-- start Records provided --
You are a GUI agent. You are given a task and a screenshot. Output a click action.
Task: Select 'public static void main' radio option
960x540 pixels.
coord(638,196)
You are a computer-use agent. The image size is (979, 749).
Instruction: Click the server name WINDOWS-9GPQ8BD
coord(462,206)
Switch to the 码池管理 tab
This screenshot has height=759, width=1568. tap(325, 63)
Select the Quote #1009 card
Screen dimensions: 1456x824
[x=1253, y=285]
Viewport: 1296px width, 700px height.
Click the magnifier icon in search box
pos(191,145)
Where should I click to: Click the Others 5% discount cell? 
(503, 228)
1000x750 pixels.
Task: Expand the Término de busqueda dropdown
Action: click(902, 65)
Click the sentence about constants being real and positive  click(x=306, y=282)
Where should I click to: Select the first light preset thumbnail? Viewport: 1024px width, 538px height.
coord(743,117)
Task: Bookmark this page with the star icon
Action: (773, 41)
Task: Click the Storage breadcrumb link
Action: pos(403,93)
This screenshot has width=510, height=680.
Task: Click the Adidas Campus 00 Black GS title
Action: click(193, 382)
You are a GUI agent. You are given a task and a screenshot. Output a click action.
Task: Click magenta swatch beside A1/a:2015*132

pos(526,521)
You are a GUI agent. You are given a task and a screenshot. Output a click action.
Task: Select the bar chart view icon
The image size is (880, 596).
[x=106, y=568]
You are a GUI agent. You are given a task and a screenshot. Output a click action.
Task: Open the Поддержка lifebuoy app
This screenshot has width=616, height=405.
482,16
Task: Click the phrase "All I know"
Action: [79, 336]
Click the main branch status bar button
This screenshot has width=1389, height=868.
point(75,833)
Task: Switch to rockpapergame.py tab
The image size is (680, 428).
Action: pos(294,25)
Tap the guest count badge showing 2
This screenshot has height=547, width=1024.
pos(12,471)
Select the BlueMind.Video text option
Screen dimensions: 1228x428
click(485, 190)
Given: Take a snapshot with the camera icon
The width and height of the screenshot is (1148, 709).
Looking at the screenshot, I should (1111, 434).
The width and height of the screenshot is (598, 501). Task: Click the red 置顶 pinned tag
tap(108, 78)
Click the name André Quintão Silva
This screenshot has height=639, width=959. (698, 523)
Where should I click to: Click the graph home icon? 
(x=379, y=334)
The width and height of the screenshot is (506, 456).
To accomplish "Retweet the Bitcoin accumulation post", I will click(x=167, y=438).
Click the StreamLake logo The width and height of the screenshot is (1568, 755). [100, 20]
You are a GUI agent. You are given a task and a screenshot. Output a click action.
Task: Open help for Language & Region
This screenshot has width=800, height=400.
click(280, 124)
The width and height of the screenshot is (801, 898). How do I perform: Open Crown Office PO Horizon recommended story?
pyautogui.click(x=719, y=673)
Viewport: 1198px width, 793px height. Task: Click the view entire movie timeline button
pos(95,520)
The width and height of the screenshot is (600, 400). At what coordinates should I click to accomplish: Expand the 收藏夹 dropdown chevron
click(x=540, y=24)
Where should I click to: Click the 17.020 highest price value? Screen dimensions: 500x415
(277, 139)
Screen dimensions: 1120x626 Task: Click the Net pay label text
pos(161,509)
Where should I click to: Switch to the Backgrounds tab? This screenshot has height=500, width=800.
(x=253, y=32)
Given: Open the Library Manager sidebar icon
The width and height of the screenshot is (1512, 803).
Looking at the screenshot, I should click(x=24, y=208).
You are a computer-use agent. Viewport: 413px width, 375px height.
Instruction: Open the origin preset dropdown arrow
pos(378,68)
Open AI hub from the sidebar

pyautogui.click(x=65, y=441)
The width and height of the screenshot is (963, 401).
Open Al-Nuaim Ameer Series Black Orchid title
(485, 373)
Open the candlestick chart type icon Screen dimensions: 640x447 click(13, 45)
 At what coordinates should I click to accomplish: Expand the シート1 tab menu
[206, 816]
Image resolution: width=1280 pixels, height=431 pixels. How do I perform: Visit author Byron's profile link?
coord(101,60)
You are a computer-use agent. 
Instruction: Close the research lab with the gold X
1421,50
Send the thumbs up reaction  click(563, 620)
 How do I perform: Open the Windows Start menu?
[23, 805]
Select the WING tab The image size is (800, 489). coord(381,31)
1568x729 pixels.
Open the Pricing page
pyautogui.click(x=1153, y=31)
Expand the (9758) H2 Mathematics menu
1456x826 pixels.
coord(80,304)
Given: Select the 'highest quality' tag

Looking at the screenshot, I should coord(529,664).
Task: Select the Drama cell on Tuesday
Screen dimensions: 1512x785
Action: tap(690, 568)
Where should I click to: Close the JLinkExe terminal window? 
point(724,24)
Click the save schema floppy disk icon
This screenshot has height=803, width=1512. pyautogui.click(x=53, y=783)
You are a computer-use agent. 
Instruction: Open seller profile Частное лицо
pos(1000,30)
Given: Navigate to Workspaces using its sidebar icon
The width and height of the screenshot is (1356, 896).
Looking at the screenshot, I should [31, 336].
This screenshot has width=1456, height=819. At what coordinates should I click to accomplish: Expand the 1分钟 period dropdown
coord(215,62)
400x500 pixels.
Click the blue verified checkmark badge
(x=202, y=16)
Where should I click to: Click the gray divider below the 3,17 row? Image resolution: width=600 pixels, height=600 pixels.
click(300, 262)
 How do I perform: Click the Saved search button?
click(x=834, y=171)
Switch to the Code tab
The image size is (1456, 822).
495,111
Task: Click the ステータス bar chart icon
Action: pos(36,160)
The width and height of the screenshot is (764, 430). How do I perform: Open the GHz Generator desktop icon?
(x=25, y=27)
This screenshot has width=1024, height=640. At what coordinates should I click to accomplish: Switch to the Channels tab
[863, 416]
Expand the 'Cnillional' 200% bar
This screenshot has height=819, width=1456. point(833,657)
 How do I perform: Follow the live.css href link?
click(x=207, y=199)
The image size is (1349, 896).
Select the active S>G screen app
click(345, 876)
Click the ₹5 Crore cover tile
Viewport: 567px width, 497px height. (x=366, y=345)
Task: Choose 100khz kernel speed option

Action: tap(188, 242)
-- end Records provided --
**Written exercise:** Carry over the stretch of the data above from its start through the line containing "coord(462,206)", keeping the requests and adding 11 to every coordinate value in the answers.

**Response:**
You are a GUI agent. You are given a task and a screenshot. Output a click action.
Task: Select 'public static void main' radio option
960x540 pixels.
coord(649,207)
You are a computer-use agent. The image size is (979, 749).
Instruction: Click the server name WINDOWS-9GPQ8BD
coord(473,217)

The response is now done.